Start of Block

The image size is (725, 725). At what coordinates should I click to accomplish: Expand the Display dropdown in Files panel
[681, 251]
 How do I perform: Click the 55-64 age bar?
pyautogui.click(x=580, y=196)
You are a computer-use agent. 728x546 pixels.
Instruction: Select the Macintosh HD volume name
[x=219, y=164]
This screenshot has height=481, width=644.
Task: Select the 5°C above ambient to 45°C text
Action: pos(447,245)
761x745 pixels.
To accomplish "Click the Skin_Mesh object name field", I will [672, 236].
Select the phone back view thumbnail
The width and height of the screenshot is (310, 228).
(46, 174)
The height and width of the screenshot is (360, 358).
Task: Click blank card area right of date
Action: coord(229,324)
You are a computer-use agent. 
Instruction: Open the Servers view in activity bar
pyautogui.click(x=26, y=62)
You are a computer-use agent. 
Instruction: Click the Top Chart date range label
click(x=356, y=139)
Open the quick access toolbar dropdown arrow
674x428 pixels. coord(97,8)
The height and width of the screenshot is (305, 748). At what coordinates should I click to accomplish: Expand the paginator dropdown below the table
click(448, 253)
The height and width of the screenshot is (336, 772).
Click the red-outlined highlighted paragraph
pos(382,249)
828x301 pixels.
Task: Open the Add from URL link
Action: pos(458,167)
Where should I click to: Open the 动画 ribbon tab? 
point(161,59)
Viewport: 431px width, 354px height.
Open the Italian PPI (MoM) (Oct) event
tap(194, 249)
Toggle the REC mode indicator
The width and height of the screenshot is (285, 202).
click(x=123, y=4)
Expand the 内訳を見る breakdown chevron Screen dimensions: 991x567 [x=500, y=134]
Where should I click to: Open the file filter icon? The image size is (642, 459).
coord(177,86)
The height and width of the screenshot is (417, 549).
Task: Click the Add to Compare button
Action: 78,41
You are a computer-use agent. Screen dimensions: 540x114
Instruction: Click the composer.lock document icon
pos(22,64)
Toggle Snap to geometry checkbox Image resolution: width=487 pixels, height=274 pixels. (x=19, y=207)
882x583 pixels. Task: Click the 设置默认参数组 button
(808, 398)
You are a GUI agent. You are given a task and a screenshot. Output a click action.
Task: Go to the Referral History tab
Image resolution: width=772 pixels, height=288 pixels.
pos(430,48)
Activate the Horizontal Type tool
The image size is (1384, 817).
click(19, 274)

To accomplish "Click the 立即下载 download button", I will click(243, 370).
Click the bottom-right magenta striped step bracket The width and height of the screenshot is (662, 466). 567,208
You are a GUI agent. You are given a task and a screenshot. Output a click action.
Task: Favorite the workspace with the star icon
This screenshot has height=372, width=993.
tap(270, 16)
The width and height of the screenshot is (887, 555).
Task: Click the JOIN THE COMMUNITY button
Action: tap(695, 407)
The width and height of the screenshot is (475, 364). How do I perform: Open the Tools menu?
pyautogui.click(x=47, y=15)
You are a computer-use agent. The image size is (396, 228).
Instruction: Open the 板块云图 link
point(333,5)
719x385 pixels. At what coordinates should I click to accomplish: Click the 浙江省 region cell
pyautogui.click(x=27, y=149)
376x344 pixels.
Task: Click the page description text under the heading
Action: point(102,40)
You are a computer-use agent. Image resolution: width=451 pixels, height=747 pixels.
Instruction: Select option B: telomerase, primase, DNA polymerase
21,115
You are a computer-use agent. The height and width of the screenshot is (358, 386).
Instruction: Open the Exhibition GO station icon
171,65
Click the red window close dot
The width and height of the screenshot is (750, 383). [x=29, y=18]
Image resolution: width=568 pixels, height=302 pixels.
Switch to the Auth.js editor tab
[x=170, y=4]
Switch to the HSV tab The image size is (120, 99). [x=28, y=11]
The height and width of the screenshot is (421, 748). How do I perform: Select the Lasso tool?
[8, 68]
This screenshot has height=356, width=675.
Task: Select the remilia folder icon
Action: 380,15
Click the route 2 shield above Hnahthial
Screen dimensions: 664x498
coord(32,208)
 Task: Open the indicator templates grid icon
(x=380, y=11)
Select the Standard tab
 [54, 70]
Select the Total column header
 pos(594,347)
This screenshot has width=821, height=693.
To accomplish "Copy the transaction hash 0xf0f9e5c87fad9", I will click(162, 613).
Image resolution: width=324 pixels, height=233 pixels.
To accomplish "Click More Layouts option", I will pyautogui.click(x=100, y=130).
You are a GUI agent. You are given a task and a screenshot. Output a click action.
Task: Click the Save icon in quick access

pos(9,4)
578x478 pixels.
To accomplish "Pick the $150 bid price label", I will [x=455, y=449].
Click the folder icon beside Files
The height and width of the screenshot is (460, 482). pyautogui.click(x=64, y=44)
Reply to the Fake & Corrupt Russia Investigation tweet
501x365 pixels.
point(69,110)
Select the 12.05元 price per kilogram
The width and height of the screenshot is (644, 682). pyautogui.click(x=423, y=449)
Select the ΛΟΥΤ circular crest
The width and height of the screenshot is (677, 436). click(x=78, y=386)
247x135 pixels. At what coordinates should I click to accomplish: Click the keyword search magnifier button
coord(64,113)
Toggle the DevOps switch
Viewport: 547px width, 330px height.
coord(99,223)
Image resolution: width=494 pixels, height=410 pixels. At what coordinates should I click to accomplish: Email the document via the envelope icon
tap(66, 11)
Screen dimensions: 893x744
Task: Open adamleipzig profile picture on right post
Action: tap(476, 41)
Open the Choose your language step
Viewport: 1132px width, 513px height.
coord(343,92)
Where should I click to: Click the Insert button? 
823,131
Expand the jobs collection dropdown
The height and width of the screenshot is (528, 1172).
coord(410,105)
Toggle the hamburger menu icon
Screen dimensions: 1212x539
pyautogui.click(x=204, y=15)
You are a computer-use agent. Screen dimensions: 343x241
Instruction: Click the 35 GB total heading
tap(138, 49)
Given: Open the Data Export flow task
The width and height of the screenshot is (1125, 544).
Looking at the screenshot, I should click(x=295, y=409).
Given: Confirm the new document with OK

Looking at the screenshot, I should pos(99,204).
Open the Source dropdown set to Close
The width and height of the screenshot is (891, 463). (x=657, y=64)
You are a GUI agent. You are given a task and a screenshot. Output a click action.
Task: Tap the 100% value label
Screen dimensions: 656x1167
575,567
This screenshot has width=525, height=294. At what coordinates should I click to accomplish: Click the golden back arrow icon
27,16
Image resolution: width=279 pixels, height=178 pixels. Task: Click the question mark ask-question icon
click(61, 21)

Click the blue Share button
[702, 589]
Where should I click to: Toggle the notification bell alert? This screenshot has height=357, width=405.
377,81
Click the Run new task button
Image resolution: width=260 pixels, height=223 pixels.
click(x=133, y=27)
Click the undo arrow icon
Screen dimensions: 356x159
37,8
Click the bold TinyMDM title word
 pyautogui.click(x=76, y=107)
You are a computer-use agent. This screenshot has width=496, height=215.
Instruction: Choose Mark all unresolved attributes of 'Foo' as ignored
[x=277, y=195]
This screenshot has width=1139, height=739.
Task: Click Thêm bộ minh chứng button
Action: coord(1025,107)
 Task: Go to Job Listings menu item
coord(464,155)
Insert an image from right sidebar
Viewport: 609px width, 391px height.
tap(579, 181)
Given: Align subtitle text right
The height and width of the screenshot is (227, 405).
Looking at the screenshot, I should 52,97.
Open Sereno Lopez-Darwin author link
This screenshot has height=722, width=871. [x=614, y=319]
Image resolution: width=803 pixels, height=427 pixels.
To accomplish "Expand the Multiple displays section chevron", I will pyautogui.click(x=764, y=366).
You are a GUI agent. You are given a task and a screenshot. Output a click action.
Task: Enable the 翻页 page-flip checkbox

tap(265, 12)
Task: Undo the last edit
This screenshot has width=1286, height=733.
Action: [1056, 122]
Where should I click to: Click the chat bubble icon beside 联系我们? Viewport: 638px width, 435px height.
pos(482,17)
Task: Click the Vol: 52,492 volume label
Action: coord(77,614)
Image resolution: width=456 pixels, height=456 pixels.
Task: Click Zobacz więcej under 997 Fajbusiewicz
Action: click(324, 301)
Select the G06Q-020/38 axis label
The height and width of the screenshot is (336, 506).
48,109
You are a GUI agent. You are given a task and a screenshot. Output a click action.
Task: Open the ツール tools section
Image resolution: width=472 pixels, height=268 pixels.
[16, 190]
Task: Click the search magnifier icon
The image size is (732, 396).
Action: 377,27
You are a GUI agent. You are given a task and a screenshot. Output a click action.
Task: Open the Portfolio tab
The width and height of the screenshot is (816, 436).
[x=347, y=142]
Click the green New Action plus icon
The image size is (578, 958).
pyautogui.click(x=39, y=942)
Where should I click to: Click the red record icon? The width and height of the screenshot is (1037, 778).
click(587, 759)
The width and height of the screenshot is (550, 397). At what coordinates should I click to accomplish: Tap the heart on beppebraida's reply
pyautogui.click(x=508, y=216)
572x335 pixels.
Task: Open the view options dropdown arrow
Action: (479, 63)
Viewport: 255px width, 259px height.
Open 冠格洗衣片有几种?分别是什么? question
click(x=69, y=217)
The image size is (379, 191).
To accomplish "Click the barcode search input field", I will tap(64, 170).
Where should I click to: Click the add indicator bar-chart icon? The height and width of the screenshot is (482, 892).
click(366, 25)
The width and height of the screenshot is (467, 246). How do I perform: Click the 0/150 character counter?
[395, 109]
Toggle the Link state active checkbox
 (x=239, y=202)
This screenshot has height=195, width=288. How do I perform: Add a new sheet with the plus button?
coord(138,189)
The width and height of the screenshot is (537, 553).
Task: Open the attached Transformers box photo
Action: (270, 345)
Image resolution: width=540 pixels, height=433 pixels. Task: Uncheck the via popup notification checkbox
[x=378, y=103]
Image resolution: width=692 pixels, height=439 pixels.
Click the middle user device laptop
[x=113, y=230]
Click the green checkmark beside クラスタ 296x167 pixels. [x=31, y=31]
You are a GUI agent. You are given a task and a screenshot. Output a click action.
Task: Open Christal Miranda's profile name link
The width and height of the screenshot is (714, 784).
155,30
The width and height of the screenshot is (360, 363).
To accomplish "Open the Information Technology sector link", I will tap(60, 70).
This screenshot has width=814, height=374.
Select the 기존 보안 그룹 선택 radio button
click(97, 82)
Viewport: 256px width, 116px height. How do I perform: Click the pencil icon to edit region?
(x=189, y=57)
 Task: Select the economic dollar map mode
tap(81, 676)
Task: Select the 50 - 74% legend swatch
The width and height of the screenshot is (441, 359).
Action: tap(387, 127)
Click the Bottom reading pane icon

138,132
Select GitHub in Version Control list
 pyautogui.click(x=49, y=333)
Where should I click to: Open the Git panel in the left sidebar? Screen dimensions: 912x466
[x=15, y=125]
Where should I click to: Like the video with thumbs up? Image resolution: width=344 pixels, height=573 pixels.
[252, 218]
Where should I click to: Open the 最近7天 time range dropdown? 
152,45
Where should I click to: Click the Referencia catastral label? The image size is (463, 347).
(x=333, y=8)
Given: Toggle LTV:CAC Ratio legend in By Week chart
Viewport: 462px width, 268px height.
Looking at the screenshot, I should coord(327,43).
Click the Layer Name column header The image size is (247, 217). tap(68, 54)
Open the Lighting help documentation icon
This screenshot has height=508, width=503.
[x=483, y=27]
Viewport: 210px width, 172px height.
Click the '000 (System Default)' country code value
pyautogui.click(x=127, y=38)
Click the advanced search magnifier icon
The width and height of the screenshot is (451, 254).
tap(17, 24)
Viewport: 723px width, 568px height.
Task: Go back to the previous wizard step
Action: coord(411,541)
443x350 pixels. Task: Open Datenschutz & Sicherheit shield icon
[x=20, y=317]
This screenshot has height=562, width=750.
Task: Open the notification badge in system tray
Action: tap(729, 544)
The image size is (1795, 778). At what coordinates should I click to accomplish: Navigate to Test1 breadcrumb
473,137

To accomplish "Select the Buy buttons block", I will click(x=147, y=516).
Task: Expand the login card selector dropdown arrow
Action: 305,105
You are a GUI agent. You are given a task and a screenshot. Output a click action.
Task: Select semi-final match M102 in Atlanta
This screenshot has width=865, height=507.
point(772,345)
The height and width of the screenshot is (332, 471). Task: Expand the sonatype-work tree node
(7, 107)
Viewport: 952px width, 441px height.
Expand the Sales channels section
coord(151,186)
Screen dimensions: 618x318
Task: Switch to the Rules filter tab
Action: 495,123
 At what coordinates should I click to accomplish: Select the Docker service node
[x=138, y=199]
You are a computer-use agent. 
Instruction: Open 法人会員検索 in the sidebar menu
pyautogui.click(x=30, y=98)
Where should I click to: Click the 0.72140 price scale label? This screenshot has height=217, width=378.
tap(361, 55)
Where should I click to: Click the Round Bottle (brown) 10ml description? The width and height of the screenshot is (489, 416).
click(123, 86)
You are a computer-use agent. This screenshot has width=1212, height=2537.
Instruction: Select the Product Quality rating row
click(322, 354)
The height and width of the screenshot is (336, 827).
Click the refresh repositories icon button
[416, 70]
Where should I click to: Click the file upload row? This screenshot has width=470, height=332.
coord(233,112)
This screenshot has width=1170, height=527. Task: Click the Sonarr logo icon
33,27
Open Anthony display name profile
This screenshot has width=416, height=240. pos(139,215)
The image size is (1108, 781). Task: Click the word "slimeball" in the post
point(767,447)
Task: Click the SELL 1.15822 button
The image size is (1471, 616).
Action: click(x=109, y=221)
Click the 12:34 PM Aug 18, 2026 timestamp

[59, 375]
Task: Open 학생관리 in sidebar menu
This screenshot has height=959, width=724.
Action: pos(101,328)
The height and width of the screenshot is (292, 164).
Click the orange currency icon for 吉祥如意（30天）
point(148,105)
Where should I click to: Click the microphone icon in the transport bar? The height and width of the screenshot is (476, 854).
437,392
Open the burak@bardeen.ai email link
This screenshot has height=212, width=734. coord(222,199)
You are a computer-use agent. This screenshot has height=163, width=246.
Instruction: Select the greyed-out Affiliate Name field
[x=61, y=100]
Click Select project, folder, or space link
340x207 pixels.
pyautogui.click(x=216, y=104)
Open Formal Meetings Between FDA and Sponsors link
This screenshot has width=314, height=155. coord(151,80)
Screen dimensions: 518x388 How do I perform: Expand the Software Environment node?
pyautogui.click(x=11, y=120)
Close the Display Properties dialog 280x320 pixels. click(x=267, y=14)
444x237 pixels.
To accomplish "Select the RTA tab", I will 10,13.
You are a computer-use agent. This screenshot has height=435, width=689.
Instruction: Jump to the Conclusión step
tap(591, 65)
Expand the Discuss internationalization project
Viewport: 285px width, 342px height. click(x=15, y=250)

End of Block

Show all of the lines above in which "legend" is present.

Task: Select the 50 - 74% legend swatch
Given: Toggle LTV:CAC Ratio legend in By Week chart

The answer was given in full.